In this post, I will summarize some concepts about policy gradient, off-policy gradient, and importance sampling.

Goal of Reinforcement Learning

A policy $ \pi$​ is a mapping from states to probabilities of selecting each possible action. At step $t$ of an episode,

\[\pi(a | s)=\operatorname{Pr}\left(A_{t}=a | S_{t}=s\right)\]

We can view the policy \(\pi\) as a neural network which parameterized by \(\theta\), which are denoted by $ \pi(a \mid s, \theta) $ or $\pi_{\theta} (a \mid s)$. The goal of reinforcement learning is to find a policy \(\pi\) that achieve a lot reward over the long run. For example, in episodic tasks, the probability of occurrence of one specific episode $\tau$ under policy $\pi$ is

\[p_{\theta}(\tau) =p_{\theta}\left(s_{1}, a_{1}, \cdots, s_{T}, a_{T}\right) =p\left(s_{1}\right) \prod_{t}\left[\pi_{\theta}\left(a_{t} | s_{t}\right) \cdot p\left(s_{t+1} | s_{t}, a_{t}\right)\right]\]

The objective is to ==find the optimal policy $\pi$== which is parameterized by \(\theta\) such that have maximum expected return:

\[\begin{align} \theta^{*} &= \arg\max_{\theta} J(\theta) \\ &= \arg \max _{\theta} \mathbb{E}_{\tau \sim p_{\theta}(\tau)}\left[\sum_{t=1}^{T} R_{t} \right] \end{align}\]

First, we can do sampling and averaging to derive an unbiased estimate of our objective $J(\theta)$ :

\[J(\theta) \approx \frac{1}{N} \sum_{n}^{N} \sum_{t}^{T} R_t\]
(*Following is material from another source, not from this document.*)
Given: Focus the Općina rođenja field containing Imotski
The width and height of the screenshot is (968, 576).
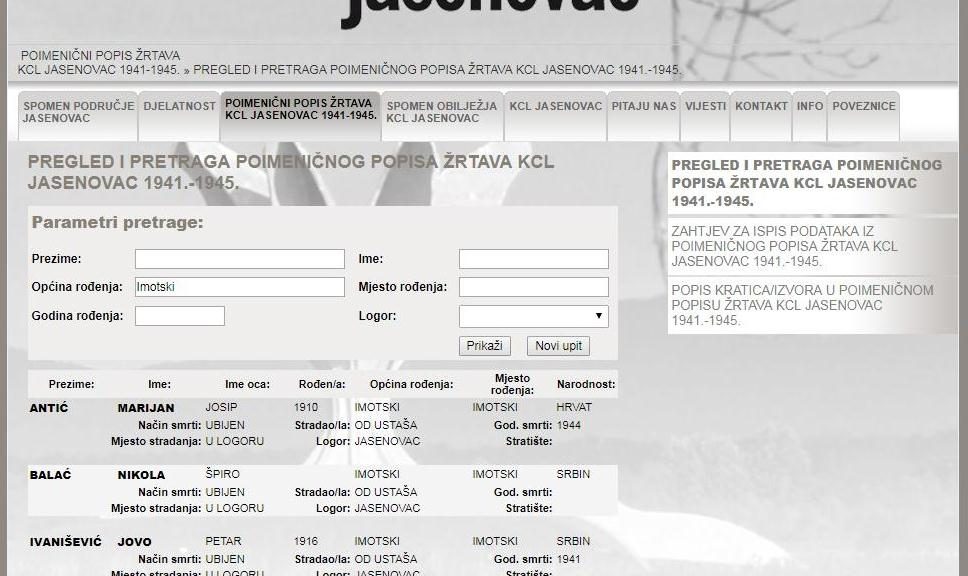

Then, we try to improve it based on gradient ascent. Once we obtain the optimal policy, we can determine the optimal action in each possible state.

Policy Gradient

For each trajectory $ \tau$,

\[\tau = \{S_0, A_0, R_1, \cdots, S_{T-1}, A_{T-1}, R_{T}, S_{T}\}\]
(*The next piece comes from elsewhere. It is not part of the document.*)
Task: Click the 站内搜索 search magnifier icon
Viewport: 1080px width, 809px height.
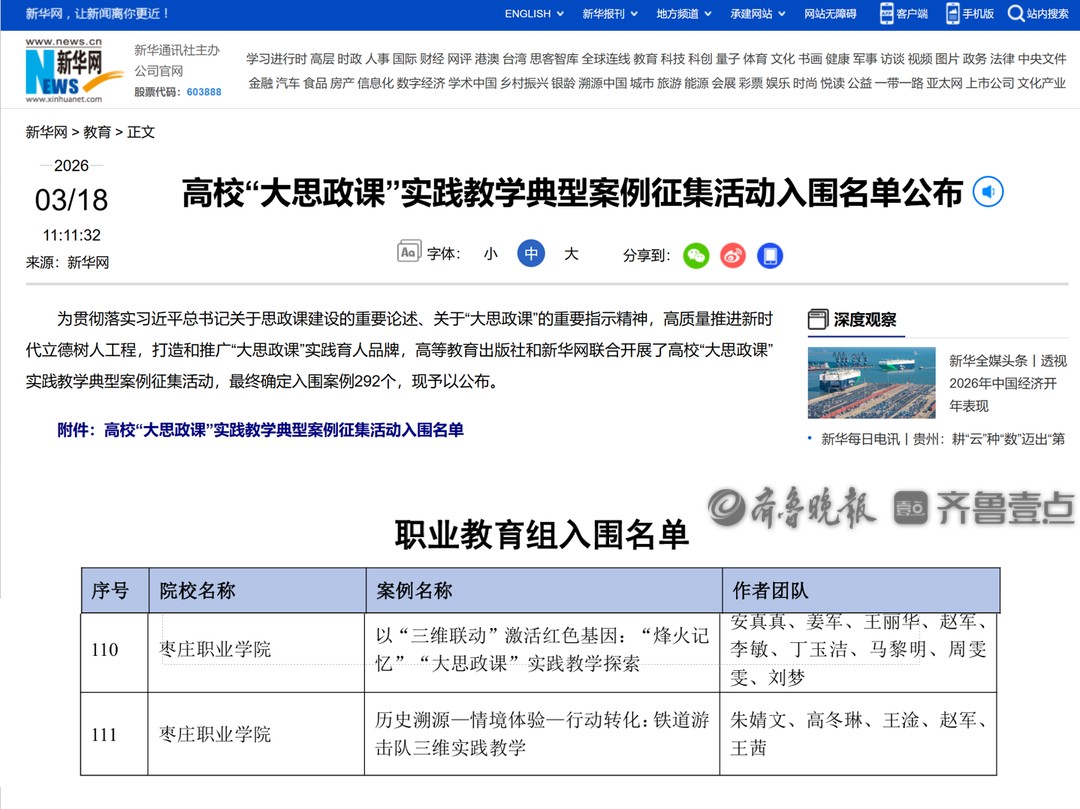Action: pyautogui.click(x=1016, y=13)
there is a total reward $R(\tau)$ associate with it,

\[R(\tau) = \sum_{t=1}^{T} R_t = \sum_{t=0}^{T} R(s_t, a_t) = G_{0}\]

Then the expected total reward of a trajectory under $ \theta$ is

\[J(\theta) = \bar{R}_{\theta}=\sum_{\tau} R(\tau) p_{\theta}(\tau)=E_{\tau \sim p_{\theta}(\tau)}[R(\tau)]\]

We can maximize the \(\bar{R}_{\theta}\) w.r.t $\theta$ with gradient descent. We firstly compute the $\nabla_{\theta} \bar{R}_{\theta}$

\[\begin{align} \nabla_{\theta} J(\theta) = \nabla \bar{R}_{\theta} &= \sum_{\tau} R(\tau) \nabla p_{\theta}(\tau) \\ &= \sum_{\tau} R(\tau) p_{\theta}(\tau) \frac{\nabla p_{\theta}(\tau)}{p_{\theta}(\tau)} \\ &= \sum_{\tau} R(\tau) p_{\theta}(\tau) \nabla \log p_{\theta}(\tau)\\ &= E_{\tau \sim p_{\theta}(\tau)} \left[ R(\tau) \nabla \log p_{\theta}(\tau) \right] \\ &\color{red}{\approx} \frac{1}{N} \sum_{n=1}^{N} R(\tau^n) \nabla \log p_{\theta}(\tau^n) \\ &= \frac{1}{N} \sum_{n=1}^{N} R(\tau^n) \nabla \log \left\{ p\left(s_{0}^{n} \right) \prod_{t}\left[\pi_{\theta}\left(a_{t}^{n} | s_{t}^{n}\right) \cdot p\left(s_{t+1}^{n} | s_{t}^{n}, a_{t}^{n}\right)\right]\right\} \\ &= \frac{1}{N} \sum_{n=1}^{N} R(\tau^n) \nabla \log \left[ \prod_{t}\pi_{\theta}\left(a_{t}^{n} | s_{t}^{n}\right) \right] \\ &= \frac{1}{N} \sum_{n=1}^{N} R(\tau^n) \sum_{t=0} \nabla \log \pi_{\theta}\left(a_{t}^{n} | s_{t}^{n} \right) \\ &=\frac{1}{N} \sum_{n=1}^{N} \left[ \sum_{t=0}^{T_n} R(s_t, a_t) \right] \left[\sum_{t=0}^{T_n} \nabla \log \pi_{\theta}\left(a_{t}^{n} | s_{t}^{n}\right) \right] \\ &=\frac{1}{N} \sum_{n=1}^{N} \left[ \sum_{t=0}^{T_n} \left( \sum_{t=0}^{T_n} R(s_t, a_t) \right) \nabla \log \pi_{\theta}\left(a_{t}^{n} | s_{t}^{n}\right) \right] \\ & \approx \operatorname{E}\left[\sum_{t=0}^{T_n} \left( \sum_{t=0}^{T_n} R(s_t, a_t) \right) \nabla \log \pi_{\theta}\left(a_{t}^{n} | s_{t}^{n}\right) \right] \end{align}\]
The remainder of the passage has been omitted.